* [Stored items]
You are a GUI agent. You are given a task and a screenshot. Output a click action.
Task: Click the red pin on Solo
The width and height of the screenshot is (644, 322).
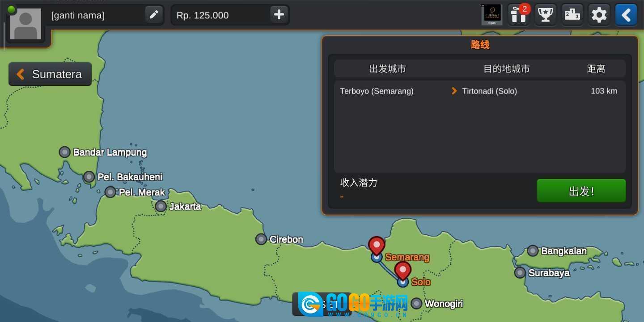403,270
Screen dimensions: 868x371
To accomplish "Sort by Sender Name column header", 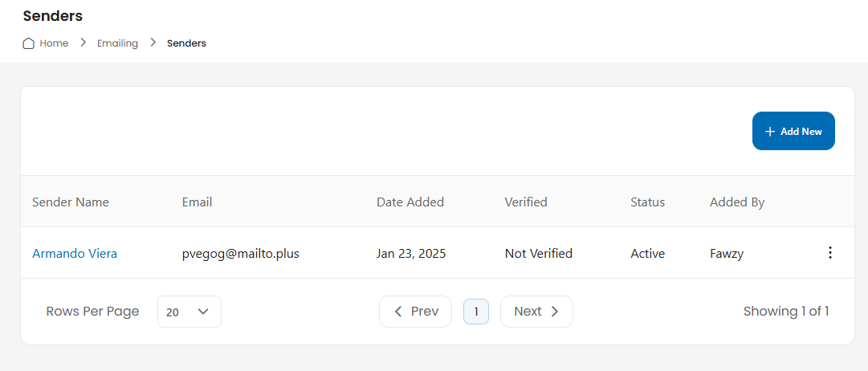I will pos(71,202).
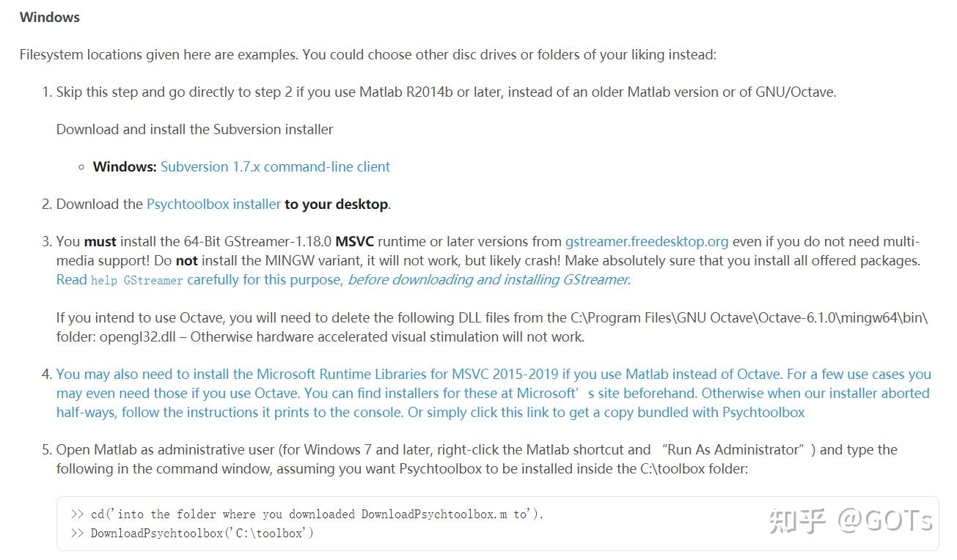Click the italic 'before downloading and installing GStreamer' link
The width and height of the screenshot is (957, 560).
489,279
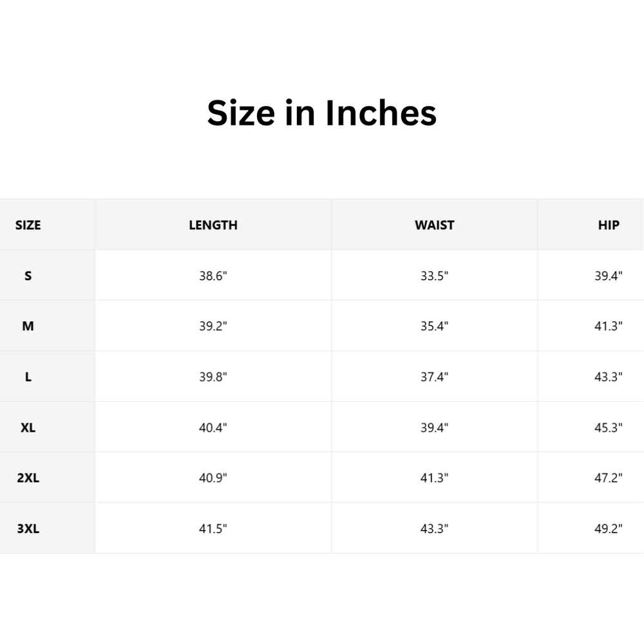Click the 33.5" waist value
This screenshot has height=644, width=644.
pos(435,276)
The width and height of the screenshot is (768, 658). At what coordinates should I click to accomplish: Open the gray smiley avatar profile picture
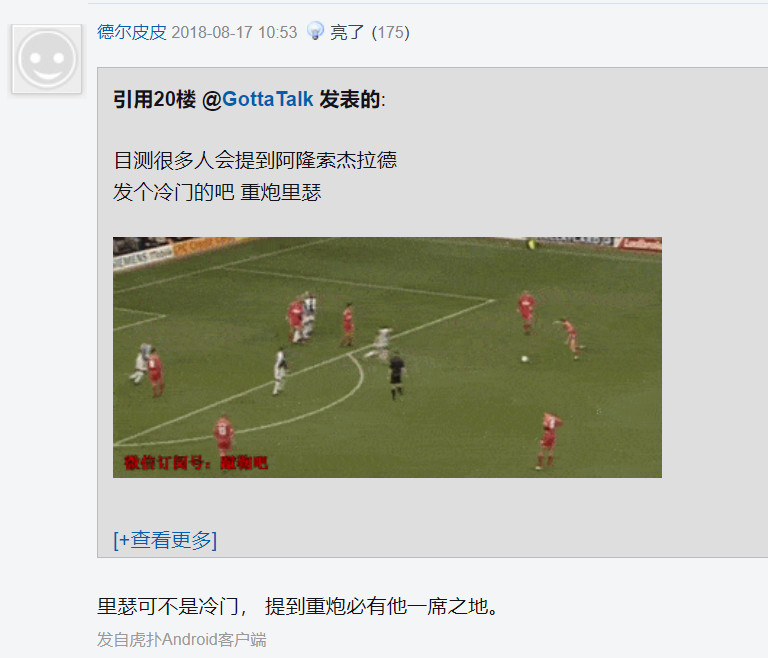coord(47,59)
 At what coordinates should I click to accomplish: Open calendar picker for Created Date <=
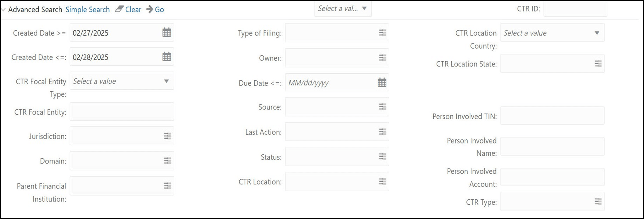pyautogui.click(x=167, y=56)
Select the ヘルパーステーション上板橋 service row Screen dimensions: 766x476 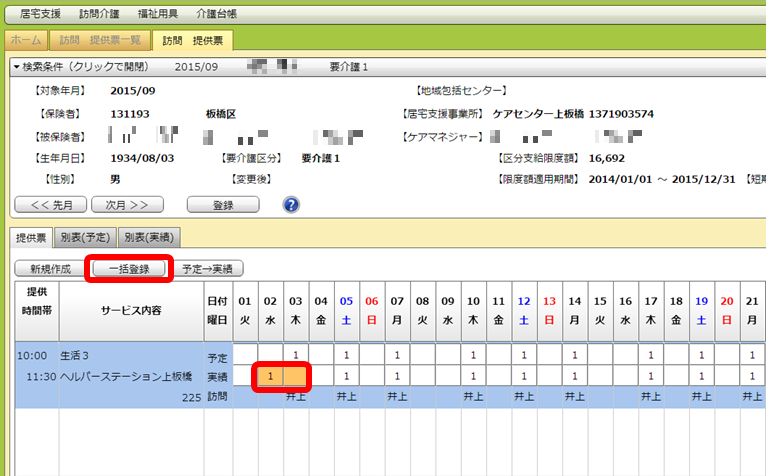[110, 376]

* [Task item] In the answer, repeat exactly the lines from the top of the entries above through the line with "Screen dimensions: 868x371", and leave pictures out of it.

* [Response area]
You are a GUI agent. You are given a task and a screenshot. Output a click action.
Task: Click the red pin on Solo
The width and height of the screenshot is (644, 322).
403,270
Screen dimensions: 868x371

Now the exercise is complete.